Istantanea Pier Vittorio Buffa

Crisi pilotata

Alcune cose, in questo momento, sembrano oggettivamente accertate.

La crisi che stiamo vivendo e' tra le più dure e difficili del dopoguerra.
Per uscirne serve uno sforzo comune e condiviso dalla stragrande maggioranza degli italiani e dal più' ampio schieramento politico-sociale.
L'attuale presidente del Consiglio costituisce, piaccia o no, un ostacolo a questo processo di aggregazione e condivisione. Per la sua storia, per i suoi conflitti di interesse, per le difficoltà che ha anche all'interno del proprio schieramento.
L'attuale presidente del Consiglio non ha nessuna intenzione di fare quello che una persona davvero preoccupata per il proprio paese farebbe. Salire al Quirinale, dimettersi perché' cosciente che serve una maggioranza più' ampia per affrontare la crisi, chiedere al Capo dello Stato di cercarla mettendosi a sua disposizione.

> **Insieme di dati**

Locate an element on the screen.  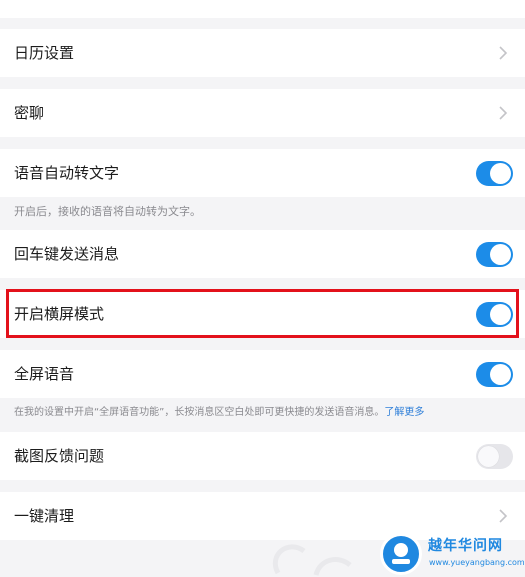
screenshot-feedback-row: 截图反馈问题 is located at coordinates (262, 456).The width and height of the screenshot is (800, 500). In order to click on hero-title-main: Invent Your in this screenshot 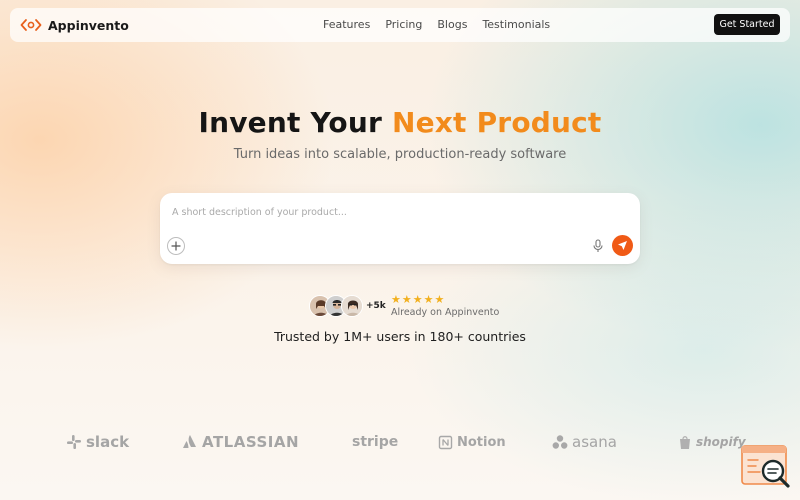, I will do `click(290, 122)`.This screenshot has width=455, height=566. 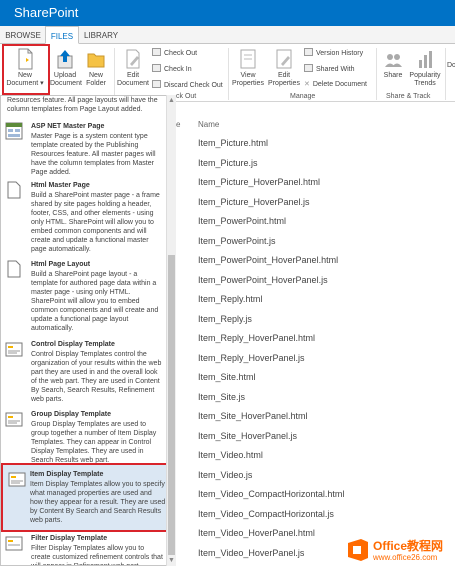 I want to click on group-label-share-track: Share & Track, so click(x=408, y=96).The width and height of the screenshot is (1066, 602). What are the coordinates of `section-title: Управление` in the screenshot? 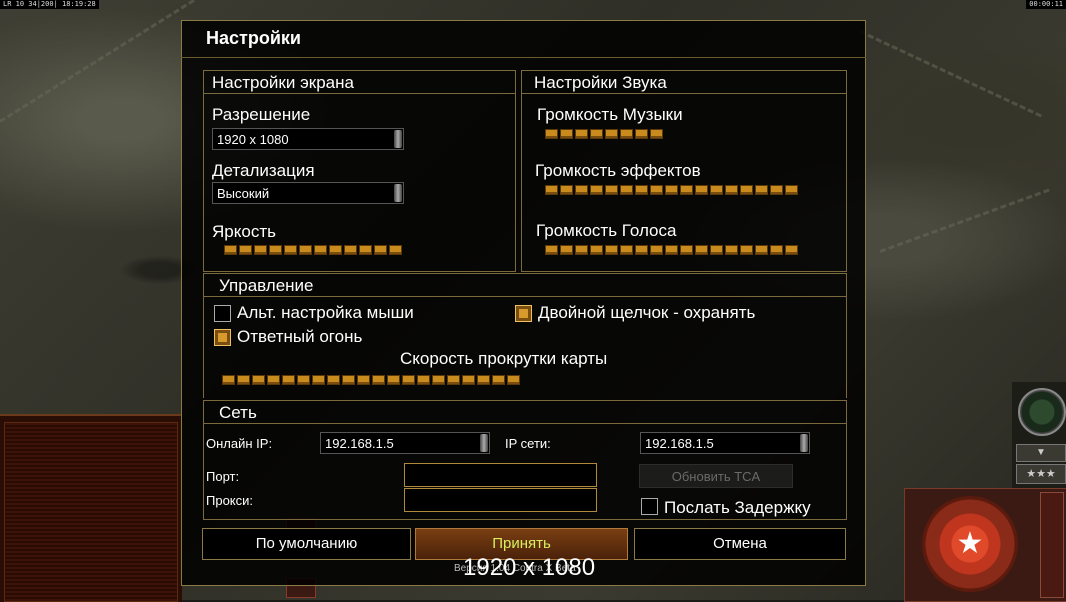 It's located at (266, 286).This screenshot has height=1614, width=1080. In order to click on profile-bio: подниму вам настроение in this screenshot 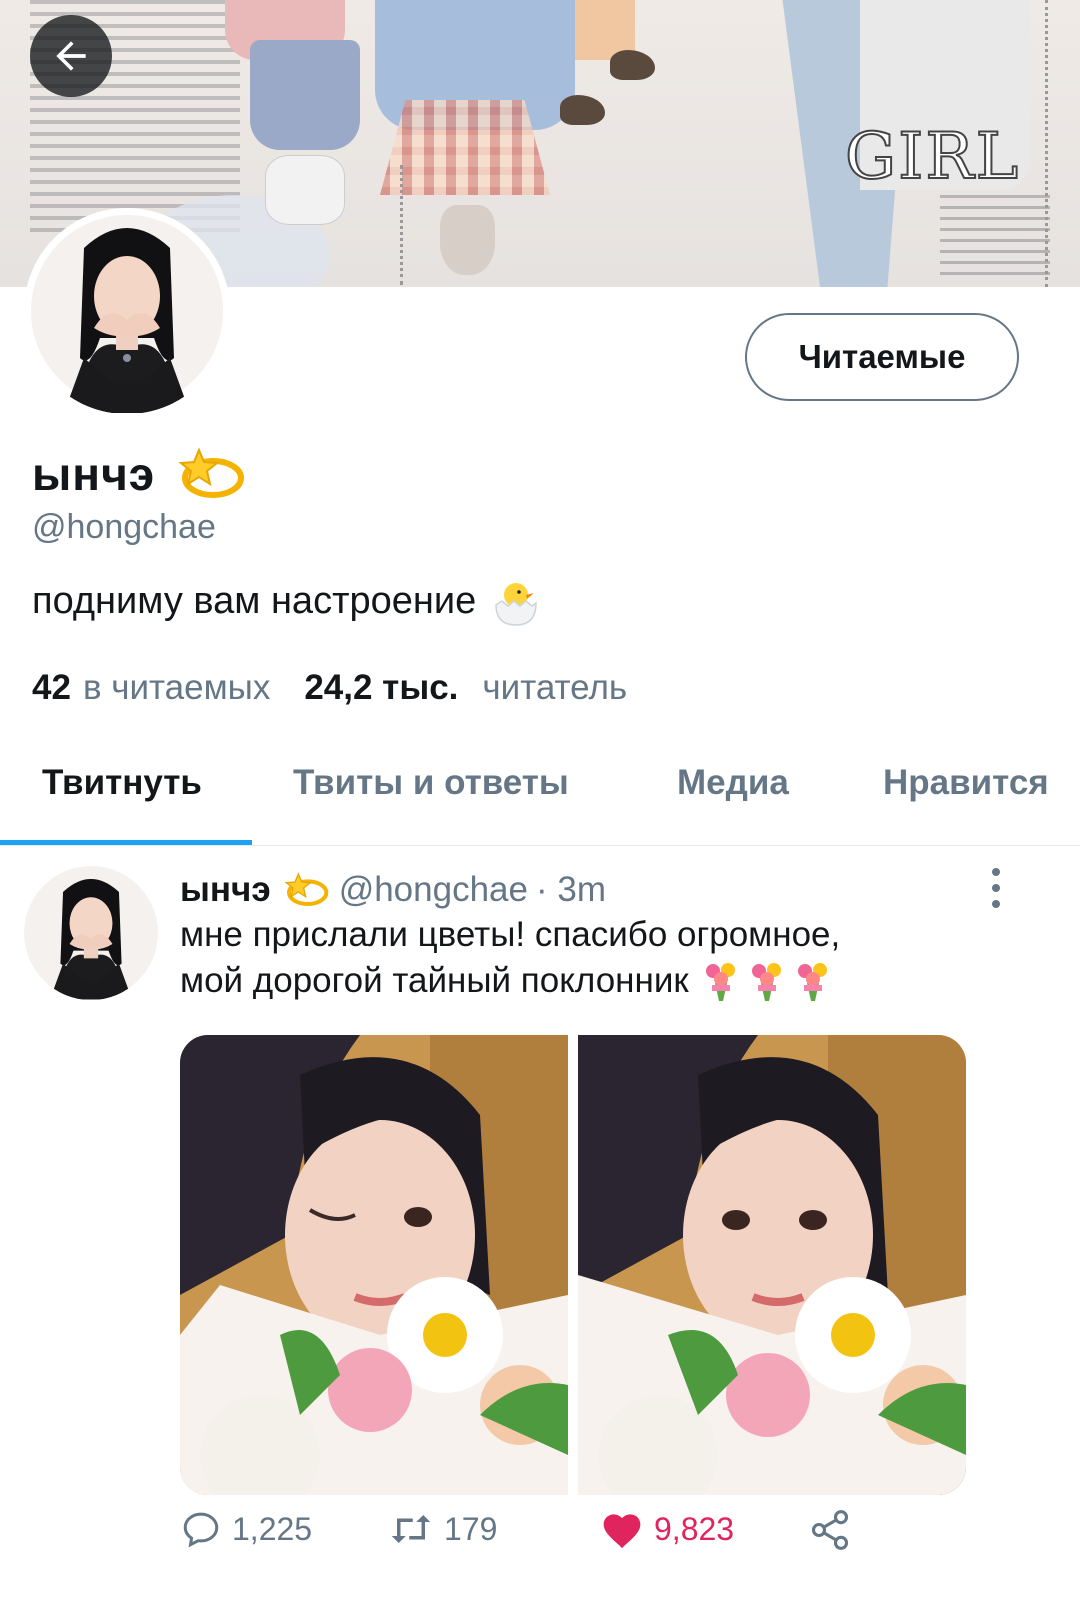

> **Domande**
1 - Nel testo sulla crisi, come viene descritta la crisi che si sta vivendo?
2 - Per favore, riporta dal testo sulla crisi il passo che va da "La crisi che" fino a "a sua disposizione." incluso.

> **Risultati esercizio**
1 - È tra le più dure e difficili del dopoguerra.

2 -
La crisi che stiamo vivendo e' tra le più dure e difficili del dopoguerra.
Per uscirne serve uno sforzo comune e condiviso dalla stragrande maggioranza degli italiani e dal più' ampio schieramento politico-sociale.
L'attuale presidente del Consiglio costituisce, piaccia o no, un ostacolo a questo processo di aggregazione e condivisione. Per la sua storia, per i suoi conflitti di interesse, per le difficoltà che ha anche all'interno del proprio schieramento.
L'attuale presidente del Consiglio non ha nessuna intenzione di fare quello che una persona davvero preoccupata per il proprio paese farebbe. Salire al Quirinale, dimettersi perché' cosciente che serve una maggioranza più' ampia per affrontare la crisi, chiedere al Capo dello Stato di cercarla mettendosi a sua disposizione.